Questioner: Those who have a great, insatiable taste or longing thirst for art, those who are profoundly moved by the intricate and subtle beauties of art: is it true that they find it easier to introvert the mind?
Bhagavan Ramana Maharshi: Yes.
Q.: Why so?
B.: Being moved by art renders the mind sensitive. Its dross-content burns up. But the intensity of the passion must be extreme… The idea is that the mind must NOT [be permitted to] peacefully rest content with the present state of Body-am-I consciousness. The Grace of the Guru or the company of a Jnani sparks off the commencement of a regular war within the mind between the 2 elements of sattvagunam and tamogunam. Really the battle is between satvas and tamas only; rajas is merely a form of manifestation of tamas. [Tom: this is a wonderful and deep insight here – tamas is ignorance, and rajas is the projecting or active power that results for springs forth from ignorance; note that nescience, mentioned below, is a synonym for ignorance] So, we are fighting against sleep. Sleep or oblivion is the worst enemy of man. Sleep is the anti-thesis of Realisation. Permanent destruction of sleep or nescience is Realisation.
Q.: Only a Jnani can dispense with sleep altogether.

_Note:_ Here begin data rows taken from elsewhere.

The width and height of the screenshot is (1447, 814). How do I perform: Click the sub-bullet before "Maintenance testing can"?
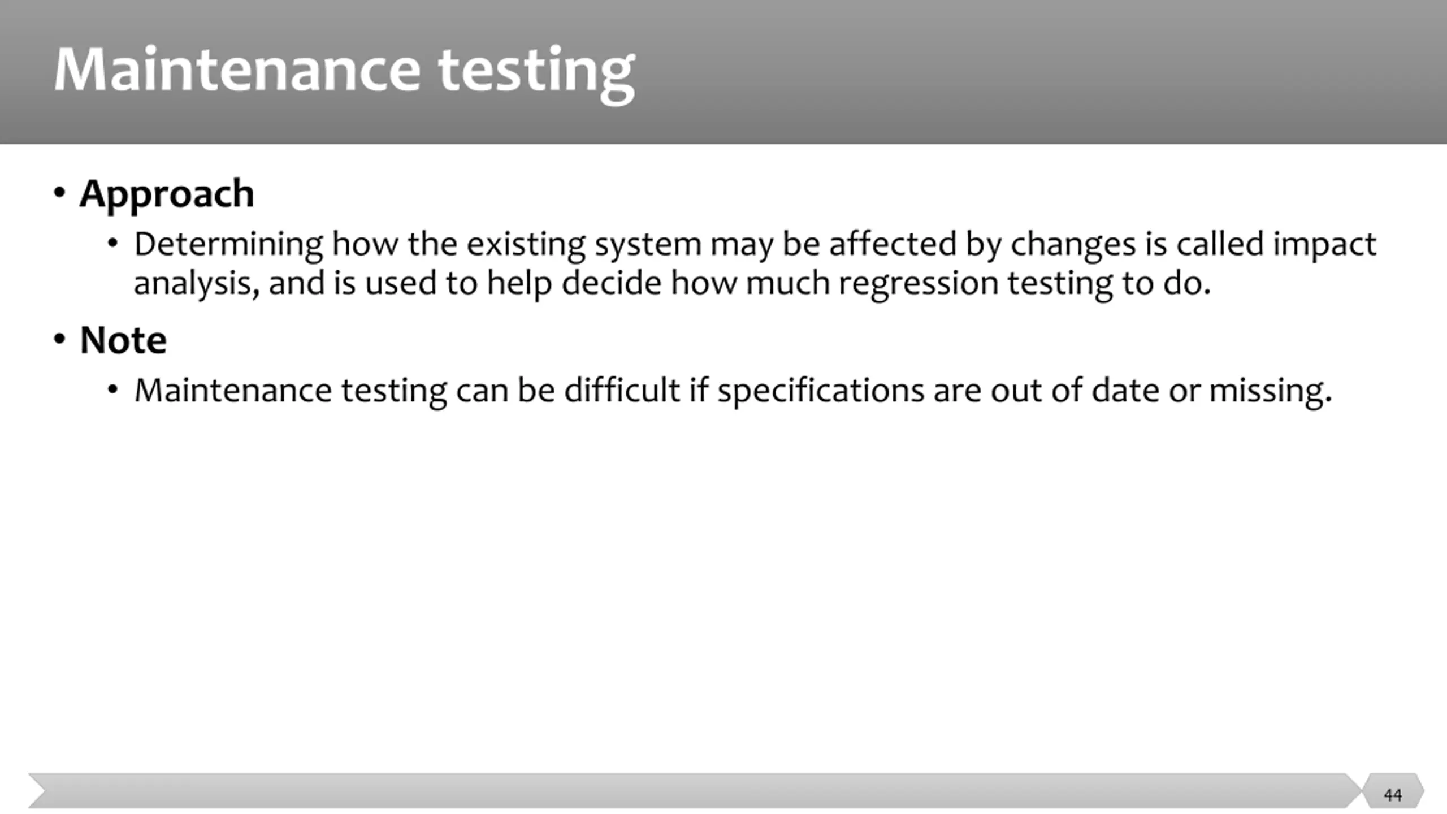113,390
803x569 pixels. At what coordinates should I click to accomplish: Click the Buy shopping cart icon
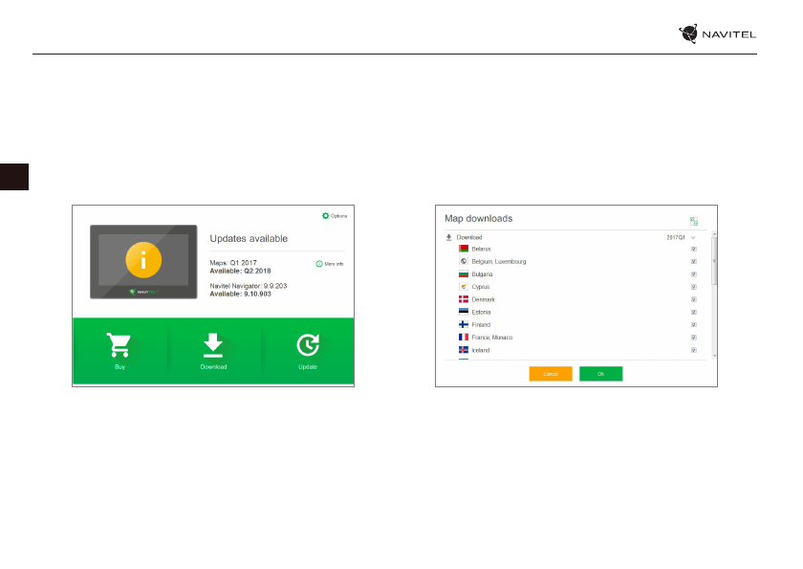(x=119, y=346)
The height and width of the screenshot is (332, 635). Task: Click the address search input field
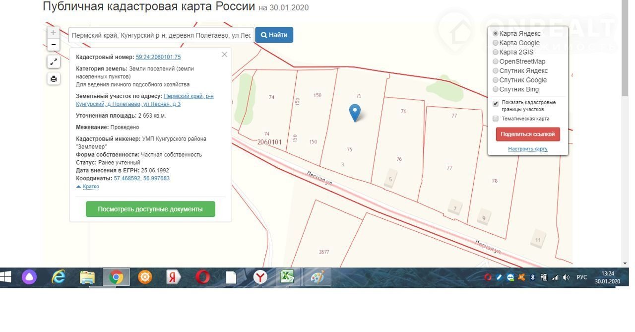(161, 35)
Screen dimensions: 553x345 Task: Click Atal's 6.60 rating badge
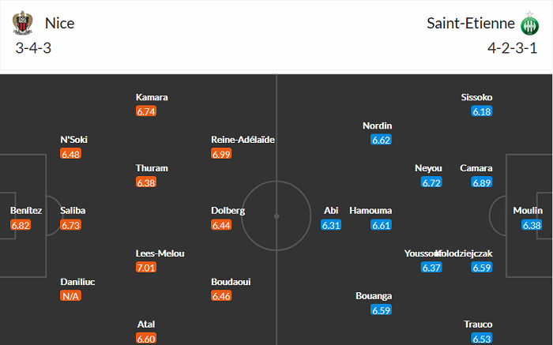(146, 339)
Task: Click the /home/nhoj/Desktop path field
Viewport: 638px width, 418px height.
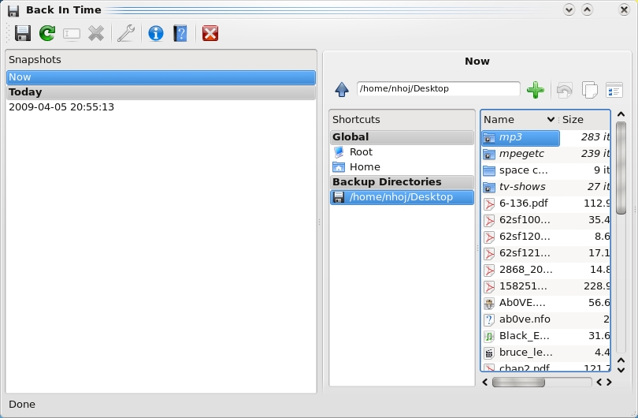Action: pyautogui.click(x=438, y=89)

B.: True. The sadhaka, excluding the neophyte, should try to restrict sleep to 6 hours; very gradually this may be reduced to 4, and then after yet more time has elapsed, 3, hours. It is possible provided the correct lifestyle and dietary patterns are followed. Needless to say it requires vairagyam. All changes introduced should be gradual. Any violent upheaval will toxify the mind and may kill the body. Suddenly trying to reach perfection men try to remain without sleep and food for long periods, imagining they are yogis. Retribution, bodily and mental, is swift and harsh; he is frightened off the spiritual-path forevermore; this is a duplicitous stratagem followed by the mind to prevent its own extinction.
Q.: I sleep for 10 hours a day, but still feel sleepy whilst I am awake.
B.: More sleep produces more craving for more sleep.
Q.: Yes, I observe it to be so. How to break the addiction to sleep?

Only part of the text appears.